This morning I got up at 4am to catch an
early flight, and now I am a little scared of myself. Because past experience
of tired-me, says I am a loaded cannon. A loose fire-arm. A whole host of
gun-related analogies.
Because when I Under Sleep I do lots of
stupid things, which I will discuss further in a sec.
Sometimes I don’t even realise I’ve Under
Slept it can creep up so gradually. A second hot-chocolate here, an accidental
episode of ABC’s ‘Model Agency’ there, and next thing you know you’re seriously
wondering how come that German model doesn’t just RELAX, when what you should
be wondering is how you will pretend to be a normal, awake grown-up tomorrow.

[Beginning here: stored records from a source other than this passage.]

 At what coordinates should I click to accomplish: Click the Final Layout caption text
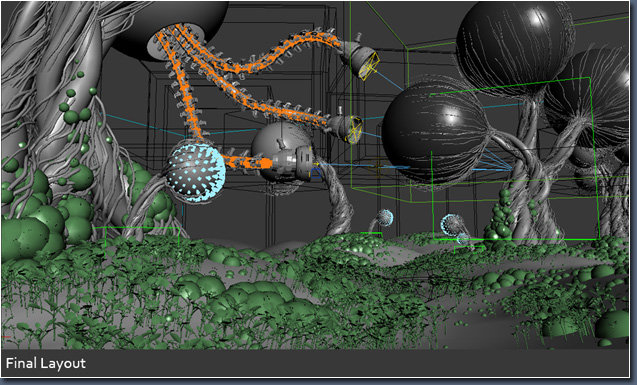coord(46,363)
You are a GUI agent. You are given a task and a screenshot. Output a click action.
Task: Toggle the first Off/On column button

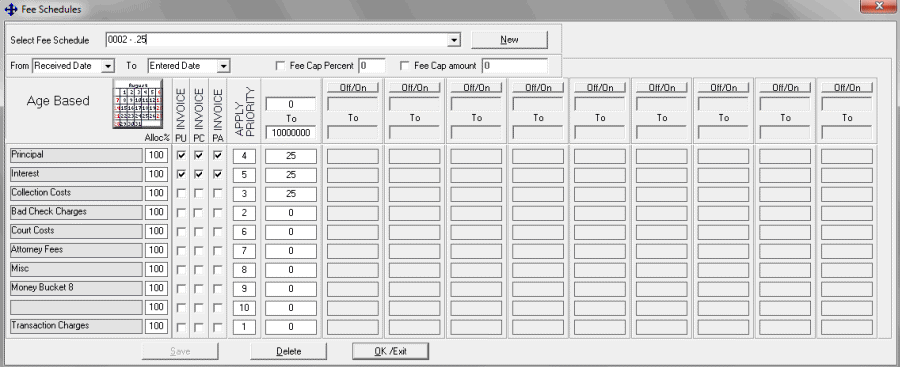coord(353,87)
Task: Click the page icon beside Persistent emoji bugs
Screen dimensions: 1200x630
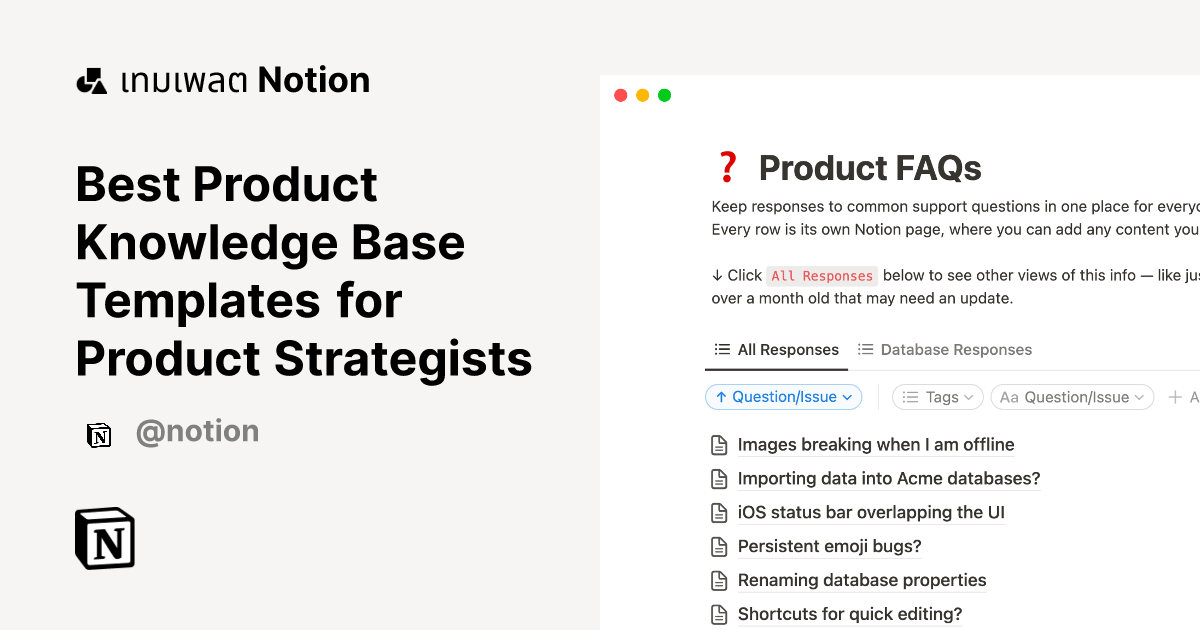Action: click(719, 546)
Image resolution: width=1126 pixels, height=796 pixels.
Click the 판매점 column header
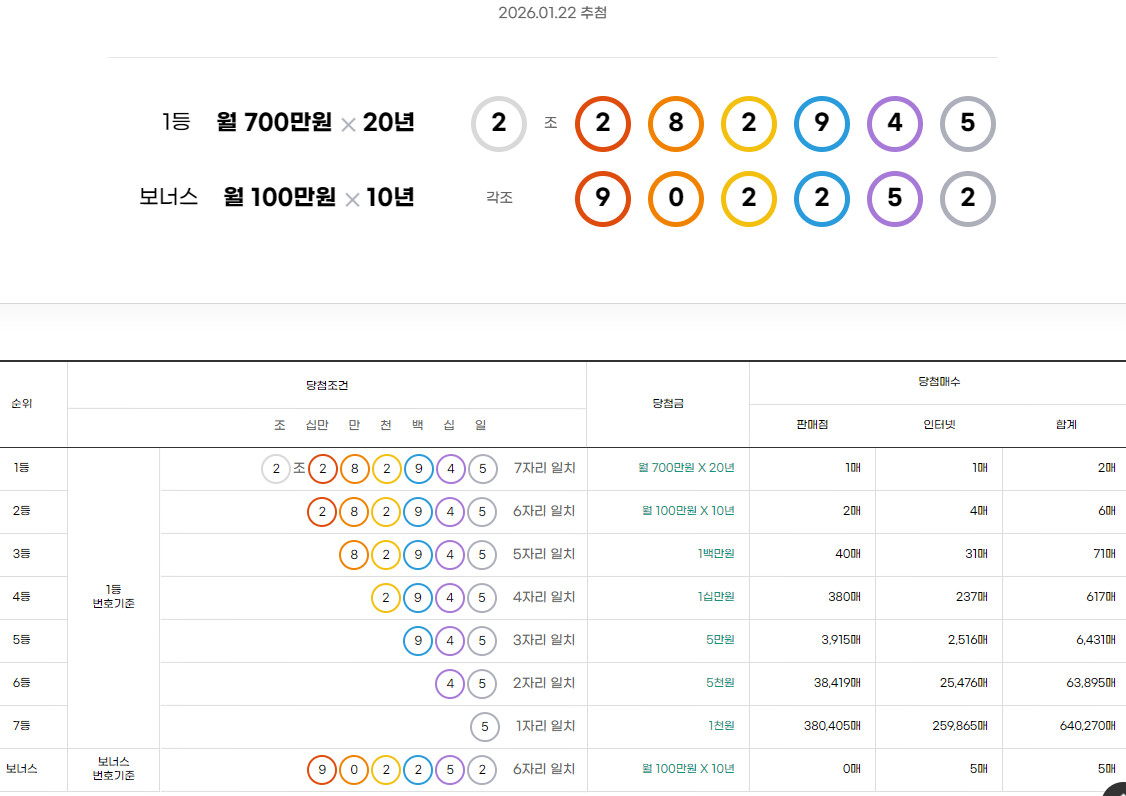[812, 425]
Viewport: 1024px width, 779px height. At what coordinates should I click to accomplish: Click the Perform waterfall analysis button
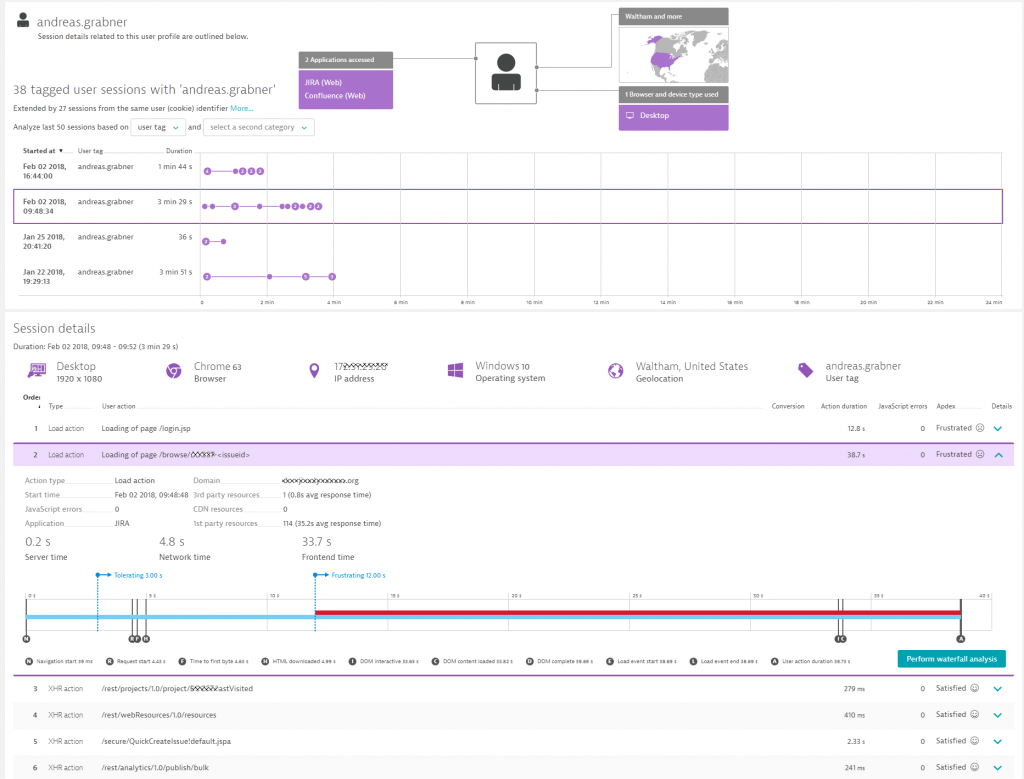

Luckily the ‘stupid things’ (mentioned above) come with their own 'thought-clues', which I believe are designed to help me recognise Under Sleep. And over time I have come to acknowledge these thought-clues as old friends, and to greet them knowingly upon their arrival in my head (which is always unannounced
and awkward - like when your boss dresses as Santa to the office Christmas
party).
Typical 'thought-clues' can include:
- ‘Where did all of these bruises/scratches/grazes come from?’
Answer: All the
things I have recently started absent-mindedly walking into.
- ‘Gosh, I certainly have been dropping lots of things
lately.’
This has in the
past included (but has certainly not been limited to) alcoholic beverages,
anything glass, other peoples’ wedding rings.
- ‘Where did I leave my phone/keys/wallet/coffee/laptop/car?
Answer:
fridge/medicine-cabinet/roof of my car (usually that last one).
- ‘I can see that it’s not that funny, but I am giggling anyway’.
This one can be
quite pleasant for observers- particularly good for the self-esteem of those in
my life prone to telling poor-quality jokes.
- ‘That’s certainly not how it sounded in my head’
[Insert any
number of accidentally offensive comments here.]
I like to think that these thought-clues
provide an opportunity for me to rectify the problem before something really
really bad happens. And by ‘really really bad’, I mean an above-average amount
of accidental self-harm, or the loss of all my friends through super-annoying
and clumsy wedding-ring-dropping behaviour.
And now to bed.
The brownie I bought myself after a particularly unfortunate bout of Under Sleep - when the bocconcini in my salad turned out to be... quail eggs.